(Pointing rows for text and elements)
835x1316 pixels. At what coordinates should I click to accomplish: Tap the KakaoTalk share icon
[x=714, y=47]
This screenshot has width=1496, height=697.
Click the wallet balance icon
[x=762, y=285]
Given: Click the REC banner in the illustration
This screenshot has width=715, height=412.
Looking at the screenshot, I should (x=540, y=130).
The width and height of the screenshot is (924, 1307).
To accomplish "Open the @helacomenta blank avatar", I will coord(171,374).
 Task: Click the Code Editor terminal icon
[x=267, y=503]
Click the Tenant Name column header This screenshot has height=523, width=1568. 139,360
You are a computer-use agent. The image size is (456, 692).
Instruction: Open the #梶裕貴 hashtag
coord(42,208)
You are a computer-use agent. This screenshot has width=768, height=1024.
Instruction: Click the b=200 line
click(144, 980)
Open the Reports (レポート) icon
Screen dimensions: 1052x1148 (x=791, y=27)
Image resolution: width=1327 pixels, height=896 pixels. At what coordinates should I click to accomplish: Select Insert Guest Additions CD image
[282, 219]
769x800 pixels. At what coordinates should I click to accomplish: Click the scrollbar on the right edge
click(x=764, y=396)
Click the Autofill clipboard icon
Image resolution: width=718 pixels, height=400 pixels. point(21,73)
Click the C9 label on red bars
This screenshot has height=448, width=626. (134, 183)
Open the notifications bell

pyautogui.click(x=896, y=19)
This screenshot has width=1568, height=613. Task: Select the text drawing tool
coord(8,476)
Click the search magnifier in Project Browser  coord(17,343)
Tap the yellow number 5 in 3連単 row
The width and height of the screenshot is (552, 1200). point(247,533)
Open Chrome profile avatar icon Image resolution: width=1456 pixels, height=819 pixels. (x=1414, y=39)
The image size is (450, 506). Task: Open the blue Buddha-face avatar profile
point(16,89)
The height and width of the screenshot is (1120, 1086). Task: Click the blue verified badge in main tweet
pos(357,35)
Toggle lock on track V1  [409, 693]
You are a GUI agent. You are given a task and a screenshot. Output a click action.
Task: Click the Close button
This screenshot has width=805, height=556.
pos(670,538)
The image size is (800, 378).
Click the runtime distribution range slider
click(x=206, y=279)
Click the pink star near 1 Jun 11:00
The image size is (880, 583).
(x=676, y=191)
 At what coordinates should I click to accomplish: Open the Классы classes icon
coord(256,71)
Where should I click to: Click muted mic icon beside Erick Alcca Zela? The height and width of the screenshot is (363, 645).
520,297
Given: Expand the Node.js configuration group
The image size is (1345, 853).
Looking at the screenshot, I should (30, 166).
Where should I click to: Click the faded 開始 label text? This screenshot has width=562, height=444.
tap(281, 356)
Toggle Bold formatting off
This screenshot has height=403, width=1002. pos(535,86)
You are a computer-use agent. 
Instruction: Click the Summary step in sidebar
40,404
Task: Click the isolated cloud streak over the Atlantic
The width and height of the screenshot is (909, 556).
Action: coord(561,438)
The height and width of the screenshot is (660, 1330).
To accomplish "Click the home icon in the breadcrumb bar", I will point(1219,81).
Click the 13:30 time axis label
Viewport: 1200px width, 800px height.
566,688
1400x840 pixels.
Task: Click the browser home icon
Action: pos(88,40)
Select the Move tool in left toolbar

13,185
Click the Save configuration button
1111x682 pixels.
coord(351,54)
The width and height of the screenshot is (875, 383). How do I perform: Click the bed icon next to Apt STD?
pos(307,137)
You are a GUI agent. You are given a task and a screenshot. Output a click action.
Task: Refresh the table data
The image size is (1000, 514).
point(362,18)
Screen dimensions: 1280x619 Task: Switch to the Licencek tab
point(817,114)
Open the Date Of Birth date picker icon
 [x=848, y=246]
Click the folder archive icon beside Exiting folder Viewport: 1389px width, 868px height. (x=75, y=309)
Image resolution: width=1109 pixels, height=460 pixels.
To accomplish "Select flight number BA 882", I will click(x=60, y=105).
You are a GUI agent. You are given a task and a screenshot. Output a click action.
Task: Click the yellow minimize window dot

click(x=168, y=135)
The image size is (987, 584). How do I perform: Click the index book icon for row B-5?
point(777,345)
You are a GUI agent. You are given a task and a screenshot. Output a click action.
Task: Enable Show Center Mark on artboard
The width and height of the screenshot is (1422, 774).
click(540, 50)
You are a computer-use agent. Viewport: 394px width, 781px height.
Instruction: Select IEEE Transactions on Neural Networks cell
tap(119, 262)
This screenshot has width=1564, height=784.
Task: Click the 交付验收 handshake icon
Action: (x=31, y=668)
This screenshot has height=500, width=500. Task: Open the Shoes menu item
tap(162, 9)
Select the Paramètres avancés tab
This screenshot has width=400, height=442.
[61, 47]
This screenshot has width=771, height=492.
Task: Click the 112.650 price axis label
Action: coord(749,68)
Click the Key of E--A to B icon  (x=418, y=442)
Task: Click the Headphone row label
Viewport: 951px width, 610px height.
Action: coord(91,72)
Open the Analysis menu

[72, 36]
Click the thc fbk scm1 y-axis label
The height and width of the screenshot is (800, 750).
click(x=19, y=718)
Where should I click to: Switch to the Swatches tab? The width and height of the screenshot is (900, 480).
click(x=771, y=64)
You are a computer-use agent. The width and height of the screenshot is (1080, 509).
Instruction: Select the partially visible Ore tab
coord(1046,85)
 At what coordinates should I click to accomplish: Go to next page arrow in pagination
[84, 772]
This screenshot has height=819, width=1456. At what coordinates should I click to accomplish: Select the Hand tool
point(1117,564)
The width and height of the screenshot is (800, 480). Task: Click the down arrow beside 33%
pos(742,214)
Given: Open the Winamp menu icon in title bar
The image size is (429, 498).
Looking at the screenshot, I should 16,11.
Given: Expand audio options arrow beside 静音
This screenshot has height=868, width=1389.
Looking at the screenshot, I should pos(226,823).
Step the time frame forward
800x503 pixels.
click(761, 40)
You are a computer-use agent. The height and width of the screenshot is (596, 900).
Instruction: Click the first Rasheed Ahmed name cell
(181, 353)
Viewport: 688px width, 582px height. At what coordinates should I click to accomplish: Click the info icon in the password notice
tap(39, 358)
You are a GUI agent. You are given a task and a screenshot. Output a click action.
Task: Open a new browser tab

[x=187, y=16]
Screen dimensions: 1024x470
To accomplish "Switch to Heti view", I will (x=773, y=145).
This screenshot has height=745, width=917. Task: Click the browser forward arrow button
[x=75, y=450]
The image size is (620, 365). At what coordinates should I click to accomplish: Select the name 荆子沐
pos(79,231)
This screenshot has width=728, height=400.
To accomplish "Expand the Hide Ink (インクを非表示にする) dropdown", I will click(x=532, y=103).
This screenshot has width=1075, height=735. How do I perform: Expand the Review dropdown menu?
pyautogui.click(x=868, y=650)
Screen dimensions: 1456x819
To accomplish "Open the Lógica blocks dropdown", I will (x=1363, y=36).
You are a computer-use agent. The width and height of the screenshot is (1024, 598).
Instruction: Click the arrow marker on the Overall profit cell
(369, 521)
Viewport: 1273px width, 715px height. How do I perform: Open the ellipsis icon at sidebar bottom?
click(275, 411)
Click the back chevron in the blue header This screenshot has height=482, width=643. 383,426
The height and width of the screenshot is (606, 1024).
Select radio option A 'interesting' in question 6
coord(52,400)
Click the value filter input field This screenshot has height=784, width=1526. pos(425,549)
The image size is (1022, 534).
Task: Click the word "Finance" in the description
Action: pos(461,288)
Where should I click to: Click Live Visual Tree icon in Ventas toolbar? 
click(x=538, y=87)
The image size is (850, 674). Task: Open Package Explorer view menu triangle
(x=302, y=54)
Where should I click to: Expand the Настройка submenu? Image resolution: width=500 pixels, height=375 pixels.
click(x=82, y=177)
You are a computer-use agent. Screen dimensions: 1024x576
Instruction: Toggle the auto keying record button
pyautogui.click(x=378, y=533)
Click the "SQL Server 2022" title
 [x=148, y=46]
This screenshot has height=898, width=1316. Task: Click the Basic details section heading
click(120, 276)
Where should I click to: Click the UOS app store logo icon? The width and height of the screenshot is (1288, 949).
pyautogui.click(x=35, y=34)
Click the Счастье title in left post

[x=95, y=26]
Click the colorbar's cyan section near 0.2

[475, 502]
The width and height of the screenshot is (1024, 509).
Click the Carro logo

(Problem requirements): Will you retype, word for word, the part of the rows that opens with the line containing "Click the Autofill clipboard icon" and closes with the line containing "point(16,89)", including both of those lines?

(Expected answer):
Click the Autofill clipboard icon
Image resolution: width=718 pixels, height=400 pixels. point(21,73)
Click the C9 label on red bars
This screenshot has height=448, width=626. (134, 183)
Open the notifications bell

pyautogui.click(x=896, y=19)
This screenshot has width=1568, height=613. Task: Select the text drawing tool
coord(8,476)
Click the search magnifier in Project Browser  coord(17,343)
Tap the yellow number 5 in 3連単 row
The width and height of the screenshot is (552, 1200). point(247,533)
Open Chrome profile avatar icon Image resolution: width=1456 pixels, height=819 pixels. (x=1414, y=39)
The image size is (450, 506). Task: Open the blue Buddha-face avatar profile
point(16,89)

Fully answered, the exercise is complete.